You’ll remember that recently I reviewed Windows Phone 7 Mango from the perspective of an iOS guy, and actually came back pretty impressed with it.
You’ll also remember that through my company, Fuzzy Aliens Ltd, I offer app security services to mobile app developers. So far, that basically means iOS developers: in addition to being where I have most experience, I have punted around for Android clients and got exactly zero interest.
So I thought it would be useful to offer the same service for WP7. After all, Microsoft knows the bad press associated with having security fail on their platform, so should be welcoming of a security guy adding his biological and technological distinctiveness to their own. Not only that, but there will probably be a lot of line-of-business app developers out there who would appreciate mobile security knowledge.
Now the thing that puts me off is basically the cost. I own exactly one copy of Windows 7, and use the free Visual Studio Express. To meaningfully research and code for Windows Phone 7 I’d need another two Windows licences (£100-£250 each roughly depending on version) and Visual Studio Pro and MSDN (roughly £700), along with at least one handset (£300) and an App Hub membership (£60). Wow. Around £1500 just to dip my toe in untested waters.
Luckily, Microsoft have a plan designed to help. BizSpark ought to give me access to most of the above except the phone, in addition to training. It also offers that MS would put me in touch with potential clients and even investors, and could help with hosting costs for web services. The idea is that Fuzzy Aliens would get this stuff for free for a while, during which MS would help build the business. Then, once FZA “graduates” from the program, I get to keep all the software and MS have a new trusted partner.
Seems like a low-risk way to get into Windows Phone 7, and to grow my business which – while only six months old – is already showing signs that I need to find more clients from somewhere. So I signed up at around 16:15 today.
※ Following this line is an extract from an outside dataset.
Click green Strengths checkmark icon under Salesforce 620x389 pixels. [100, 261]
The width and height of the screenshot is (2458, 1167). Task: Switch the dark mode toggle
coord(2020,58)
By 18:13 Microsoft had decided that:
it does not appear that you meet all the eligibility requirements at this time. To enter the program, your startup must be:
- Actively engaged in development of a software-based product or online service that will form a core piece of its current or intended business,
- Privately held,
- In business for less than 3 years, and
- Less than US $1 million in annual revenue
Well, in fact FZA meets all of those criteria. The basis of its business is secure software, and indeed I am currently (OK, I’m blogging – you see what I mean though) developing such secure software. Indeed I even help out the platform community for free by releasing some of this software here as open source.
The business is fully held by me, and has been operating for nearly six months. I would dearly love to have more than $1M of revenue, but it hasn’t happened yet.
So for whatever reason – though not one they care to tell me about – Microsoft has decided that they don’t want me joining their community. Given that this leaves me free to focus on making the iPhone a safer platform for its users, I don’t yet know which of us has lost out the most.